**What to do**.
Lines before the one containing "Task: Share chart via Twitter bird icon" are left out. Retype that line and the rest through the end of the material exactly.

———

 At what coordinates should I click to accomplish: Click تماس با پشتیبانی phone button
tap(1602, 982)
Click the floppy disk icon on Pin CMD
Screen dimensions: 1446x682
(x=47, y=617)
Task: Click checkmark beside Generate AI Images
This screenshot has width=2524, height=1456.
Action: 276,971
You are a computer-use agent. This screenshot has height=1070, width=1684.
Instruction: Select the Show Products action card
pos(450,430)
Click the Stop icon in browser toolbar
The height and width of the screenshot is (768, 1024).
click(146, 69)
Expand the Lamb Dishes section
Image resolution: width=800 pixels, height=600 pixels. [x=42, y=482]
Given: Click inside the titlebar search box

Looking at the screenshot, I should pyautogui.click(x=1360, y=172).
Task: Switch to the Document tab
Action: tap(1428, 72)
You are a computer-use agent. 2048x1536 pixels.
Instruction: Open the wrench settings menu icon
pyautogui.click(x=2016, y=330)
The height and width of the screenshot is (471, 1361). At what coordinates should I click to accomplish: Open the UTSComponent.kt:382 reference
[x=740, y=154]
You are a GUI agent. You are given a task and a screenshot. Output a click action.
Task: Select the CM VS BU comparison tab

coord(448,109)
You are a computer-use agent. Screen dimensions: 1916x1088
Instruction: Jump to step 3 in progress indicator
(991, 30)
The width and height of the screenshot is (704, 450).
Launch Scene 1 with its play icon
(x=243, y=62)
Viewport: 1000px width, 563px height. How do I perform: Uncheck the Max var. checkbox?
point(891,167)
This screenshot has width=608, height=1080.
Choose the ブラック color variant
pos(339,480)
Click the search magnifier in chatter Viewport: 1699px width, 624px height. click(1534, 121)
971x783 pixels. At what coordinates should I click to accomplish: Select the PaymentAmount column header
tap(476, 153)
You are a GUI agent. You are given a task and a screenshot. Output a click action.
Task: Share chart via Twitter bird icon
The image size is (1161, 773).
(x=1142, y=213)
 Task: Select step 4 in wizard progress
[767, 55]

———

**Answer for this exercise**.
Task: Share chart via Twitter bird icon
The image size is (1161, 773).
(x=1142, y=213)
 Task: Select step 4 in wizard progress
[767, 55]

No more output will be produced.